If you have ever shopped at an Apple retail store, you might have noticed that all the staff there are equipped with iPods, iPads, and so on. Not only are the iOS devices used to bring up customer information, but they are also used to make payments.
It is unsurprising given that it is also a great way to help promote the use of iOS devices not just on the consumer level, but on the retail level as well. While this is a great way to demonstrate Apple’s technology, it seems that not everyone is a fan.
In a recent class action lawsuit filed last week, plaintiff David New alleges that Apple’s point of sale (POS) system discriminates against the visually impaired. He also argues that Apple is in violation of the Title III of the Americans with Disabilities Act.
He gives an example of how other retail stores use “tactiley discernible keypad surfaces” where customers can enter their debit card pin into them, versus Apple who primarily uses touchscreen devices, which unless certain settings have been set, aren’t exactly user-friendly to those who are visually impaired.
According to the lawsuit, “Plaintiff intends to continue to be a customer of Defendant’s stores, and desires to make future payments by debit card. However, unless Defendant is required to install ADA compliant POS Devices, Plaintiff will continue to be unable to independently make payments for any purchases by debit card.”

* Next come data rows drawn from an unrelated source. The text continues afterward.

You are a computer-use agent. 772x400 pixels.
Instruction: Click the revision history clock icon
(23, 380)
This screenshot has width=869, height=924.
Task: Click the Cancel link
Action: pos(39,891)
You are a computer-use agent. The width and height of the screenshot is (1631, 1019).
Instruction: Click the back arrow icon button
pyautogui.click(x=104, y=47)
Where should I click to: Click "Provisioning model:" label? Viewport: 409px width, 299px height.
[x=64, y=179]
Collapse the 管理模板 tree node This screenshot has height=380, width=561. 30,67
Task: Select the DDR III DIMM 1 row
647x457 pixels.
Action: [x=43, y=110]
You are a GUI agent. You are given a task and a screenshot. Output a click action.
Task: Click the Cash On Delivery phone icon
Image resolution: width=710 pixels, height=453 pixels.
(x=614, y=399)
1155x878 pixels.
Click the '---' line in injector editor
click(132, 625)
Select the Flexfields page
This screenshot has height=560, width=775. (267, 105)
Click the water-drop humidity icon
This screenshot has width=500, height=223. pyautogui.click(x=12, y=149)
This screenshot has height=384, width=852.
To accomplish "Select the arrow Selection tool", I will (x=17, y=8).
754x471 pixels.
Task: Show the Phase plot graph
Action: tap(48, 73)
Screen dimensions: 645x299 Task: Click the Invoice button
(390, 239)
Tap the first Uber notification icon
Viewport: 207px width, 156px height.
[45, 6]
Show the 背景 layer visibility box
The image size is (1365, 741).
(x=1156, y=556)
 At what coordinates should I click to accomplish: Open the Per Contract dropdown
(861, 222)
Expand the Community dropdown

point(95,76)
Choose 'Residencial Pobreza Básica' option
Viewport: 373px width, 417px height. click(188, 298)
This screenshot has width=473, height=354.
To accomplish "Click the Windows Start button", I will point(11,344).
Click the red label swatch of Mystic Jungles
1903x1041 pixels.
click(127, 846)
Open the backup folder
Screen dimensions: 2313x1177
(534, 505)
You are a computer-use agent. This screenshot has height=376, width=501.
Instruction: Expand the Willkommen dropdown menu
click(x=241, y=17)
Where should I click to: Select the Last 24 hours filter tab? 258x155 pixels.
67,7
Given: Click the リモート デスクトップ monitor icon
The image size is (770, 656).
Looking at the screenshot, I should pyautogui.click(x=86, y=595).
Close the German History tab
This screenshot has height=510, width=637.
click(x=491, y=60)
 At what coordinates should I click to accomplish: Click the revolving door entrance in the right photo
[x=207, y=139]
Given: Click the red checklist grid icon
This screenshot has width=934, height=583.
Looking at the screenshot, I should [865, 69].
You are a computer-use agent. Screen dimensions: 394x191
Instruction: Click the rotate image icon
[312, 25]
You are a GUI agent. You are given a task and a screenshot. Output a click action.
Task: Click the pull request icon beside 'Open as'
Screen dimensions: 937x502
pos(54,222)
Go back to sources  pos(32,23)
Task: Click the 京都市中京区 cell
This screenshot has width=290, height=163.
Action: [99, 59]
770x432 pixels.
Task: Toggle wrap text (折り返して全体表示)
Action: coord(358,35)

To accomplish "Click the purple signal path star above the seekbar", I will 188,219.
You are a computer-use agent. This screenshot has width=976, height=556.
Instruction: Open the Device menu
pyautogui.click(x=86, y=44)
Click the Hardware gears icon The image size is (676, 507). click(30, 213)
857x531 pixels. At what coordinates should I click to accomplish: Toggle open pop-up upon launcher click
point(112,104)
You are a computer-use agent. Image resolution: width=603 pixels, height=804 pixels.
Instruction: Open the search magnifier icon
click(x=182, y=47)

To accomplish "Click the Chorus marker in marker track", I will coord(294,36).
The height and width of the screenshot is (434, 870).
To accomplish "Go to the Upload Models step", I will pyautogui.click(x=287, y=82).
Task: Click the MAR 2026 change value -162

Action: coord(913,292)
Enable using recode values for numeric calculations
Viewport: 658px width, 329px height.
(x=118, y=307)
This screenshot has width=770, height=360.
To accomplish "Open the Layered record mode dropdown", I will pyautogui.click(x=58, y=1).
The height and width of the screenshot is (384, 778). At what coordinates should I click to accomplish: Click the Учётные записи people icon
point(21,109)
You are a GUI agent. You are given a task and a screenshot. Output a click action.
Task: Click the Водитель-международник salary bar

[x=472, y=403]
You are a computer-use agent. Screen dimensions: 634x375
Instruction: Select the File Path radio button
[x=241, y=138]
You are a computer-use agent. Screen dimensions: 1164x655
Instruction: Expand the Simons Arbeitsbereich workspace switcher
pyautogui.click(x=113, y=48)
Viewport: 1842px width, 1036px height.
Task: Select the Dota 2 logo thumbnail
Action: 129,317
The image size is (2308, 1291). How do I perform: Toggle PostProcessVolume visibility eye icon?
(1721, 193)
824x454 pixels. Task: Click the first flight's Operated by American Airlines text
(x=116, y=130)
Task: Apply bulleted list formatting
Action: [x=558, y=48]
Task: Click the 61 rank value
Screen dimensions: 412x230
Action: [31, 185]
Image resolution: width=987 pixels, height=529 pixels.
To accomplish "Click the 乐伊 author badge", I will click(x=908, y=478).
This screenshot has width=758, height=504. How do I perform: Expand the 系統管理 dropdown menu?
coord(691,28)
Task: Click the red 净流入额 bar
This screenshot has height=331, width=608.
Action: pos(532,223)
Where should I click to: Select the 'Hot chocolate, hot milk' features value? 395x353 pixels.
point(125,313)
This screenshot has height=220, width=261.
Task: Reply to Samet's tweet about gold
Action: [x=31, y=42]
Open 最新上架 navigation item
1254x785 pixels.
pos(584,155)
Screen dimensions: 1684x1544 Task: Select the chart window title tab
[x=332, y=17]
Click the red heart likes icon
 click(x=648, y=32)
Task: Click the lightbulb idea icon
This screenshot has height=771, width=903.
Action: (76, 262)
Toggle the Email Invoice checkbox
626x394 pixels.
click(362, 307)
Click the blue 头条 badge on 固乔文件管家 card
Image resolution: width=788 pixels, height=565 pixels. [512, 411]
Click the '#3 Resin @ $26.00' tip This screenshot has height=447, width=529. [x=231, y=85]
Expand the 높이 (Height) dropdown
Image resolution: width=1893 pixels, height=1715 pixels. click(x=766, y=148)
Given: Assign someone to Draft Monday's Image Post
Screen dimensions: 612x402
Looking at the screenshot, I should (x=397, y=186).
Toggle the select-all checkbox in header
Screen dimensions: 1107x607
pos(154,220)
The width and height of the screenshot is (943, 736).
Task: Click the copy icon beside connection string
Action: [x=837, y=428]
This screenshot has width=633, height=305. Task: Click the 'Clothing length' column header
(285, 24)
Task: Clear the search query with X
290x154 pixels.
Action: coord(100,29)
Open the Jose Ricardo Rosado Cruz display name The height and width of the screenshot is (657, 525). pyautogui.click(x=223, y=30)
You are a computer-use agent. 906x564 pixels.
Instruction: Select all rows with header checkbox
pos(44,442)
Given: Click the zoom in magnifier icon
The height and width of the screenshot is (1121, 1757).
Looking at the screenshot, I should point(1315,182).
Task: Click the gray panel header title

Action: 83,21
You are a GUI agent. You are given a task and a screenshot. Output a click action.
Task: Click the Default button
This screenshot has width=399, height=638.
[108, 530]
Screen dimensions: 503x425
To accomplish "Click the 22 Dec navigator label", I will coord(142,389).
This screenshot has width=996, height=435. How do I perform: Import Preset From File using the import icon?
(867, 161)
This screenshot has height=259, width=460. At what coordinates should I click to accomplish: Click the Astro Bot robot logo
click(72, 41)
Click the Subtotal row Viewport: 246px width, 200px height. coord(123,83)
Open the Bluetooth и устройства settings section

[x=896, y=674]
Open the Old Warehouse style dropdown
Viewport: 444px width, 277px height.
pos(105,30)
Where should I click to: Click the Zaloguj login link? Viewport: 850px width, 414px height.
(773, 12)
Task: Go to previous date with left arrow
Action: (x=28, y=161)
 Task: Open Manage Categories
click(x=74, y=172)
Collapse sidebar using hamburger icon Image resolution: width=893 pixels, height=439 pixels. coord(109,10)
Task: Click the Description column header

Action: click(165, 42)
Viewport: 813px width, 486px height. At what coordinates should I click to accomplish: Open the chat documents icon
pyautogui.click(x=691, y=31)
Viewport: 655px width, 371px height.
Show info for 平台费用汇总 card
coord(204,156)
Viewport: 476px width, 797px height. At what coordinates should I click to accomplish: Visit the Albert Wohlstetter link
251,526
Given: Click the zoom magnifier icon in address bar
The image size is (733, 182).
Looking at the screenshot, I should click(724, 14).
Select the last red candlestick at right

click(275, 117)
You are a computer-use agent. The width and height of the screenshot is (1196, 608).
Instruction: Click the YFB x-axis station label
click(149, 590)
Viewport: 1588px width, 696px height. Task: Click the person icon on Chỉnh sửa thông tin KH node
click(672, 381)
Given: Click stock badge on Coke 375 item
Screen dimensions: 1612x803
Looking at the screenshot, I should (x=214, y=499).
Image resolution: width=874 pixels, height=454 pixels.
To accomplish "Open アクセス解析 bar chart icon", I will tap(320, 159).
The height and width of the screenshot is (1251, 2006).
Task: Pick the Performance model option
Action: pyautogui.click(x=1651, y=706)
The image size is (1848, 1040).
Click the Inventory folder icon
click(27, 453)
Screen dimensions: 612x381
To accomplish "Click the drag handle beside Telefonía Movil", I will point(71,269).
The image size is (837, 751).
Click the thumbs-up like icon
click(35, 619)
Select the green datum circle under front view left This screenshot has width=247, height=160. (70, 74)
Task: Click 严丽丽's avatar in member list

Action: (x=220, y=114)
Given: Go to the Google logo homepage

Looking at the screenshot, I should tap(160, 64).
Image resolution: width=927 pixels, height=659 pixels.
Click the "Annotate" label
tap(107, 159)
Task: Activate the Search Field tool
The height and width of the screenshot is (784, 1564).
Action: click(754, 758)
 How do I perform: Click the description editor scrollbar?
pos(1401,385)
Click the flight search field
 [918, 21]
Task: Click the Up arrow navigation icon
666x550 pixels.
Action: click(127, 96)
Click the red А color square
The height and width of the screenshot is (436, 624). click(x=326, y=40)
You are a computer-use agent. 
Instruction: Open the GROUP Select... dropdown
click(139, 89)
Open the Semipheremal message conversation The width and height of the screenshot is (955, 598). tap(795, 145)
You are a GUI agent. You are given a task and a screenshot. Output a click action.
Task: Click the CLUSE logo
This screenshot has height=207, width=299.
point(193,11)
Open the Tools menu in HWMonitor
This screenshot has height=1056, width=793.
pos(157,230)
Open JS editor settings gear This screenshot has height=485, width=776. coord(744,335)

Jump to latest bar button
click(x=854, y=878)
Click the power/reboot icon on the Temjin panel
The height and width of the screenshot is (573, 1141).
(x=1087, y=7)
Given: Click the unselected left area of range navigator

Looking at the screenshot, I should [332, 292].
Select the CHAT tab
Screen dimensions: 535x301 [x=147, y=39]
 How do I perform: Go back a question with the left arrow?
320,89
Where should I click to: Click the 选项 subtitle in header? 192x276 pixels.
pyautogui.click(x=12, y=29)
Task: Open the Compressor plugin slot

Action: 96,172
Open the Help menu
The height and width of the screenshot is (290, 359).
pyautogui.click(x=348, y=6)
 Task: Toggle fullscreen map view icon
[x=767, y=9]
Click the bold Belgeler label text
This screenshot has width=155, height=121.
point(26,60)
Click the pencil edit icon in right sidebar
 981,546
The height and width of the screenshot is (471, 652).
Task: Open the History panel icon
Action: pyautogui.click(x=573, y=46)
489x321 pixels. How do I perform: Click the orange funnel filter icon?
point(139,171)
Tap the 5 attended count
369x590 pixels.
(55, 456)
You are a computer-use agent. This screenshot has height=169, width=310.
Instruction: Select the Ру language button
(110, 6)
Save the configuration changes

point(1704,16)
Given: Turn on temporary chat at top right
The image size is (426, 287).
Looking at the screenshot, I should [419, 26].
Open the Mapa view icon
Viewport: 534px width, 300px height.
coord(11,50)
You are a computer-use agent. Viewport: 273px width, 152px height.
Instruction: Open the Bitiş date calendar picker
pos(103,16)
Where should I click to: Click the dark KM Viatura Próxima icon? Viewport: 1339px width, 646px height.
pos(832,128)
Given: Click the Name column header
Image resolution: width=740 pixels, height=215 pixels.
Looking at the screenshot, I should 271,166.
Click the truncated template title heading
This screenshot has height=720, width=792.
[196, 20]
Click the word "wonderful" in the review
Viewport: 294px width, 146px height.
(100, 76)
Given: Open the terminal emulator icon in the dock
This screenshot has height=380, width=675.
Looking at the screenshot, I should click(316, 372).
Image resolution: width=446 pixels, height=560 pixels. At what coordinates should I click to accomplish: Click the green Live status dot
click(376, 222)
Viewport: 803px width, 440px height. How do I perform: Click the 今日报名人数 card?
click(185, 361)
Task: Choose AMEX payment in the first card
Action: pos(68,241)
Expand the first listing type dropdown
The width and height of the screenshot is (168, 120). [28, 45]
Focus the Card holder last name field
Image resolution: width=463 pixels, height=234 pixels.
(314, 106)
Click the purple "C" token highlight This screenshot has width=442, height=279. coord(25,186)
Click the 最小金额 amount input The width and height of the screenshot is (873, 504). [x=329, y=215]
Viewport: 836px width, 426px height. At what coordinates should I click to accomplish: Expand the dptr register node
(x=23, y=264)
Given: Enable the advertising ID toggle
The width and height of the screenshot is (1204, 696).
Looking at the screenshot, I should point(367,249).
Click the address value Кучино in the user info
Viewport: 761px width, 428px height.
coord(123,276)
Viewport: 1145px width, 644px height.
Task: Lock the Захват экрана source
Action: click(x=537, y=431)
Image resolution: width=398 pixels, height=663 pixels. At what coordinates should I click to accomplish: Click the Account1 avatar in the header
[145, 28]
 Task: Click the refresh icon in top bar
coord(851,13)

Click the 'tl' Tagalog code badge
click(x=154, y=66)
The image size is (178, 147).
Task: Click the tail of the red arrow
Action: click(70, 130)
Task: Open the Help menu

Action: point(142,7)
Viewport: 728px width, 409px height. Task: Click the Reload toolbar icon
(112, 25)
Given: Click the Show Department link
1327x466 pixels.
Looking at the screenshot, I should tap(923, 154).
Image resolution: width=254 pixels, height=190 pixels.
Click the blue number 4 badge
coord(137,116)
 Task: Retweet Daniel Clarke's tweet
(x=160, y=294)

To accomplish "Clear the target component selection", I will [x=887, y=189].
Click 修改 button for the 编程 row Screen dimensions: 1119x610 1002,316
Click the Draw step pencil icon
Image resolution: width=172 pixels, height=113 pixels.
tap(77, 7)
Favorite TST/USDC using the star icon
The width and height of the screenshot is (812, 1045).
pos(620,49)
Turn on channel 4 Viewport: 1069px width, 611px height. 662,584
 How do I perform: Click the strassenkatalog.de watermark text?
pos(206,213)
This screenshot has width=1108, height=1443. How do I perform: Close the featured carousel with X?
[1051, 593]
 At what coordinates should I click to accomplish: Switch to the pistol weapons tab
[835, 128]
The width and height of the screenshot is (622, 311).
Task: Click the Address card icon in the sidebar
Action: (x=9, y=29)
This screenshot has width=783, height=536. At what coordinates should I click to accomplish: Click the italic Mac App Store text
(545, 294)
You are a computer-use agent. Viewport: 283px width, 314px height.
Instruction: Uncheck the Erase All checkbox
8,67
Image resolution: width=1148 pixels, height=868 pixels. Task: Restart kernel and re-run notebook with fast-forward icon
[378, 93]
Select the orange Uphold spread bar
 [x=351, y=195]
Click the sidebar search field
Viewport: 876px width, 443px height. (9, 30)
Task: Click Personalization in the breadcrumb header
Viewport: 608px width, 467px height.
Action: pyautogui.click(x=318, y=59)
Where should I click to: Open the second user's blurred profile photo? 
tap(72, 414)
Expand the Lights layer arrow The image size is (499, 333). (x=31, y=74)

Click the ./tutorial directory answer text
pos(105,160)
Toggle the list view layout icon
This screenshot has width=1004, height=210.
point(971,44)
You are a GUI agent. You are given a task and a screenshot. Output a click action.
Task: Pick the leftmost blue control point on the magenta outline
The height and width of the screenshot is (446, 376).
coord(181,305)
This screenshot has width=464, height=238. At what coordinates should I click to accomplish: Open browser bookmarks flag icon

The lawsuit goes on to read, “Defendant does not provide any auxiliary aids or services calculated to make its POS Devices fully accessible to, and independently usable by, blind people. As a result of Defendant’s non-compliance with the ADA, Plaintiff and the Class, unlike persons without visual impairments, cannot independently make a debit purchase at Defendant’s stores.”
What do you guys think? Does David New have a case here? In a way this case is ironic given how in the past Apple has always tried to make their devices as accessible as possible for its users with disabilities.